───── Exercise text

Published on 12:00 AM, September 30, 2020

Recovery still a long way off for steel makers

A return to normalcy for Bangladesh's steel manufacturing sector is still a far cry as factories have been forced to limit their operations due to declining demand amid the ongoing coronavirus pandemic, according industry insiders.

Most of the steel makers are running below 50 per cent capacity and selling 60-grade mild steel (MS), commonly used in construction, at prices lower than production cost in order to stay afloat during this difficult time, they said.

Besides, manufacturers are facing a raw material shortage as the supply of steel scraps is inadequate despite a fall in demand.

As much as 90 per cent of the raw materials used by the sector is imported from the US, UK, Canada, Italy and Australia, all of whom are yet to fully resume their economic activities since declaring nationwide shutdowns in March to contain the coronavirus outbreak.

"Over the last six months, the sector's losses have amounted to around Tk 6,000 crore," said Manwar Hossain, president of the Bangladesh Steel Mill Owners Association (BSMOA).

"We are facing losses due to low demand and a 15 per cent price hike for steel scraps in the global market," he added.

──────────
───── Dataset content

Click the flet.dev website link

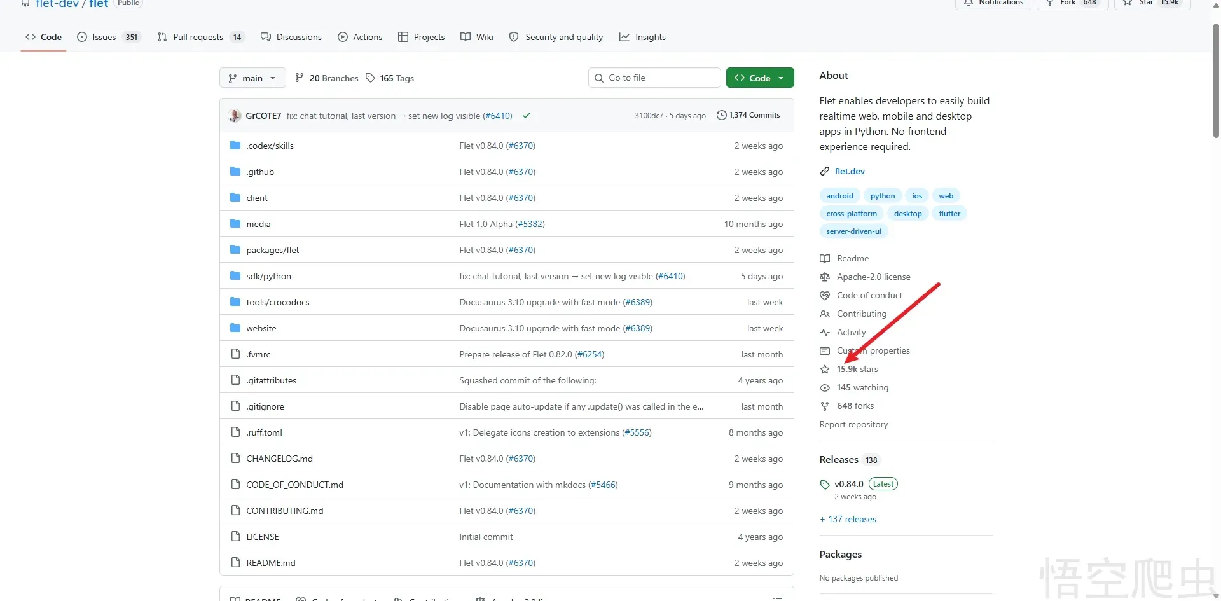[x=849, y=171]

──────────
───── Dataset content

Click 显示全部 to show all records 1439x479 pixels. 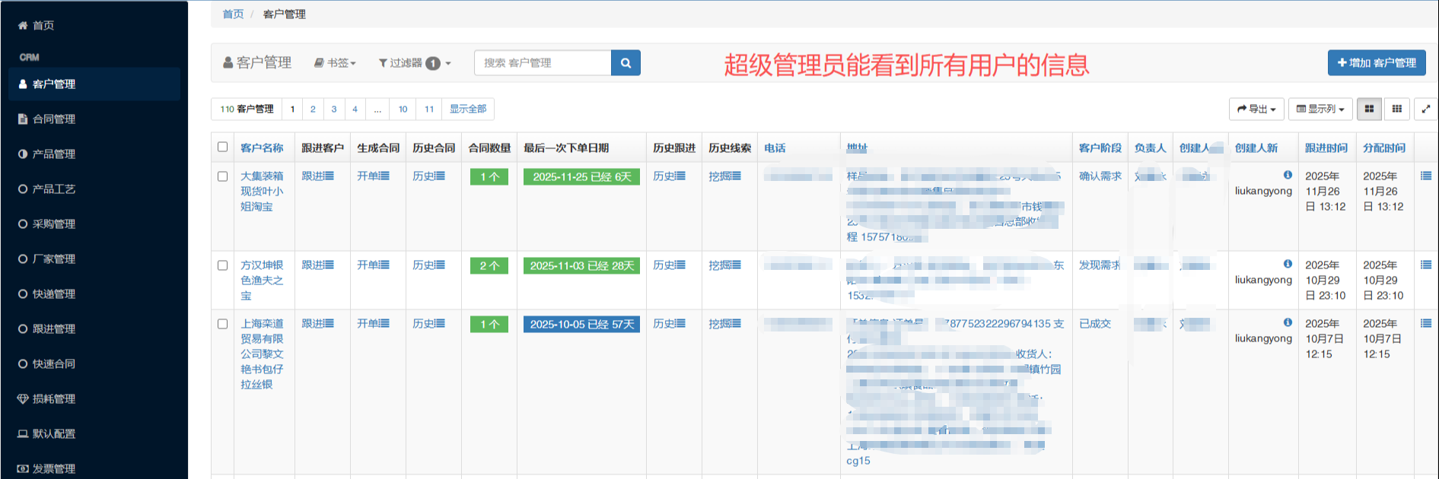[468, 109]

──────────
───── Dataset content

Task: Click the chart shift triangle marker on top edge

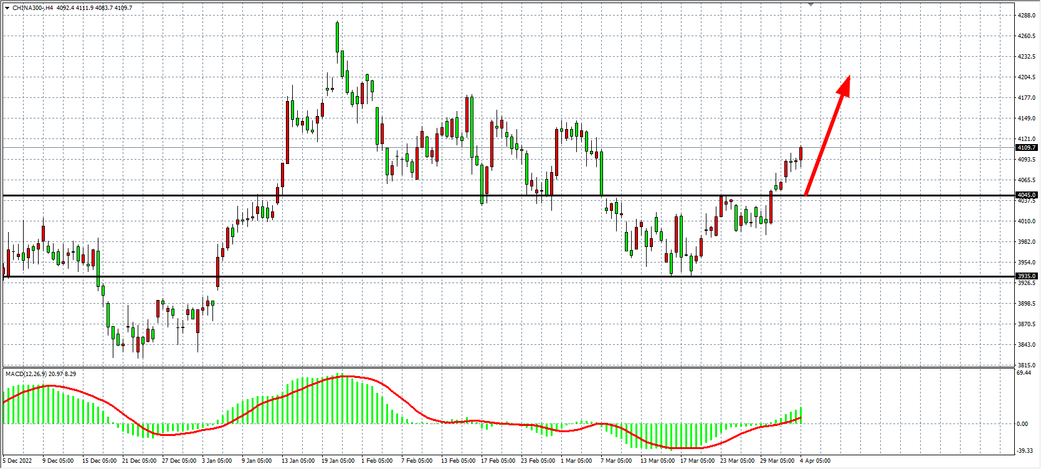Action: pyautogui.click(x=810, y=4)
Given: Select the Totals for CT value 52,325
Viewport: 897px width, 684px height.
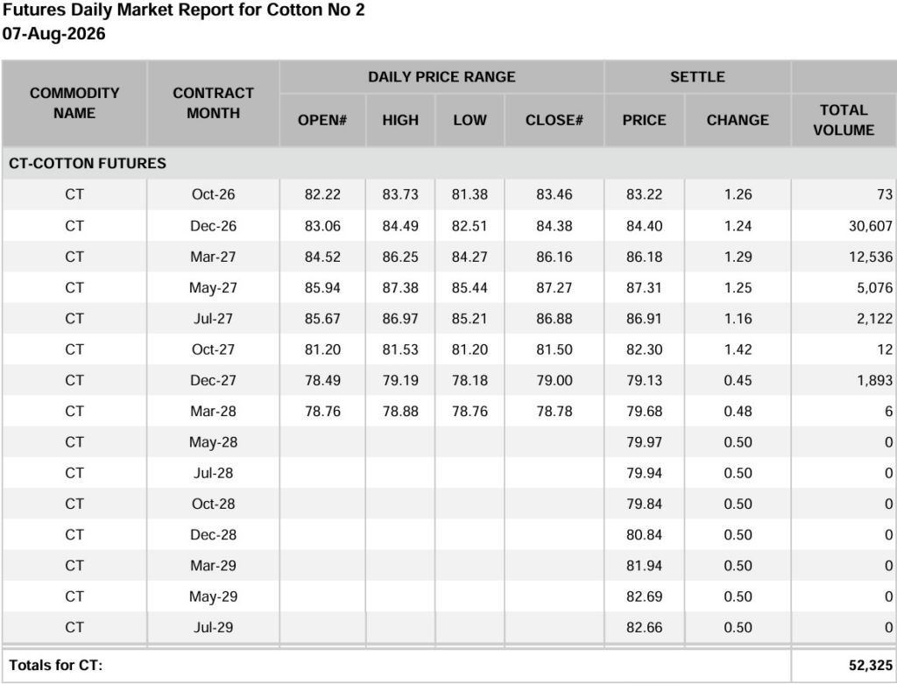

──────────

According to the article on Bangladesh's steel makers, what have the sector's losses amounted to over the last six months?

* _Solution to the exercise_:
Around Tk 6,000 crore.